> RECORDS PROVIDED
-.-.-
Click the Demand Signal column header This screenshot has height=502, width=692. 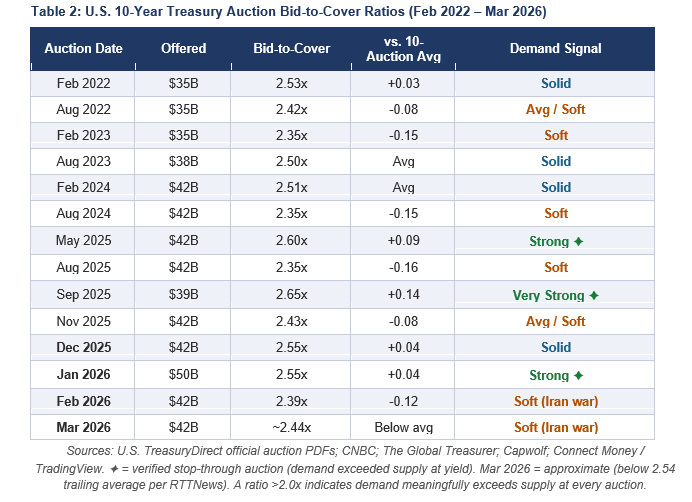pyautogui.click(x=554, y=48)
-.-.-
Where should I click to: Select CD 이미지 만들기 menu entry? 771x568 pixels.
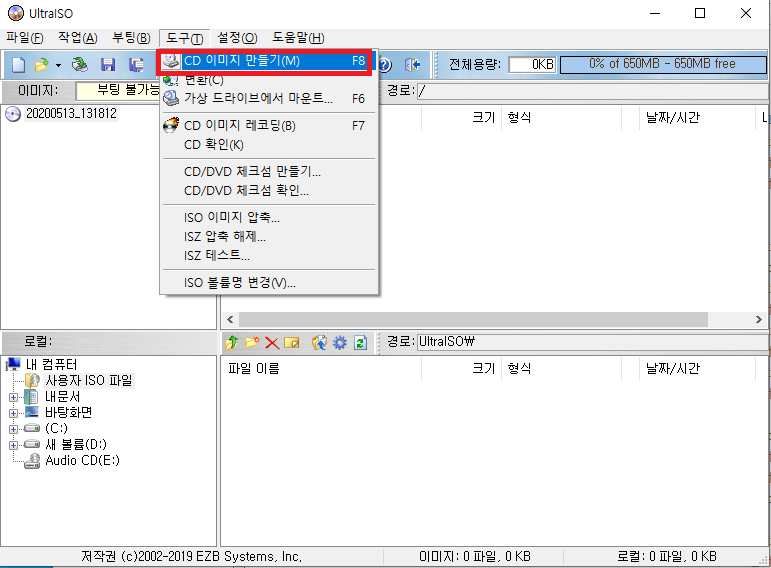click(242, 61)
-.-.-
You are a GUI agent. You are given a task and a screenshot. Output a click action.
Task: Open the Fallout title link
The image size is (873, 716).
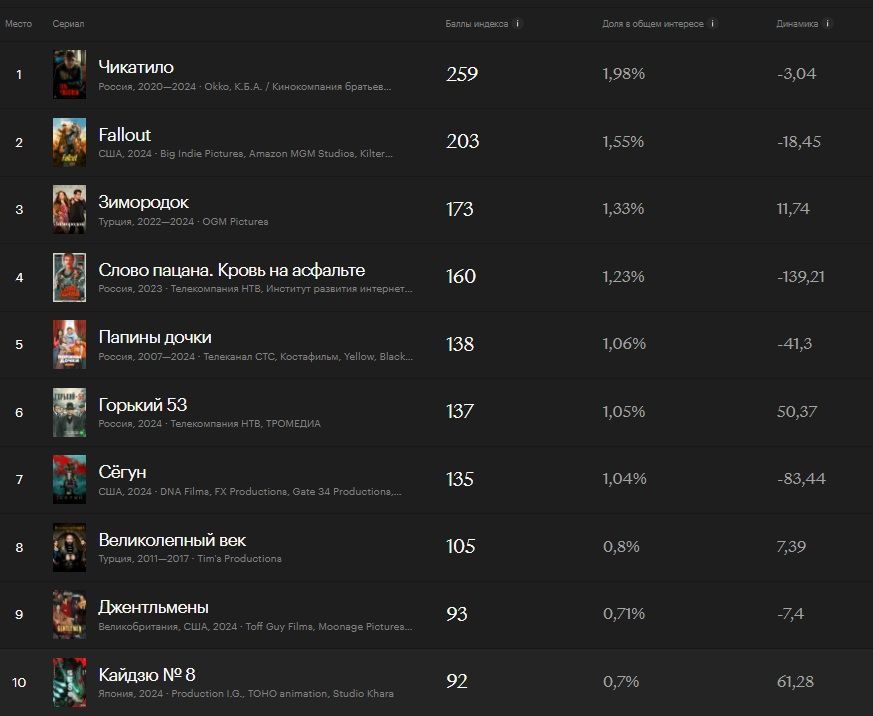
-.-.-
> PROBLEM
Above are the lines; repeat exactly the ones from the line containing "Task: Open the Fallout title link" down to the line containing "The image size is (873, 716).", both inclusive.

> ANSWER SPACE
Task: Open the Fallout title link
The image size is (873, 716).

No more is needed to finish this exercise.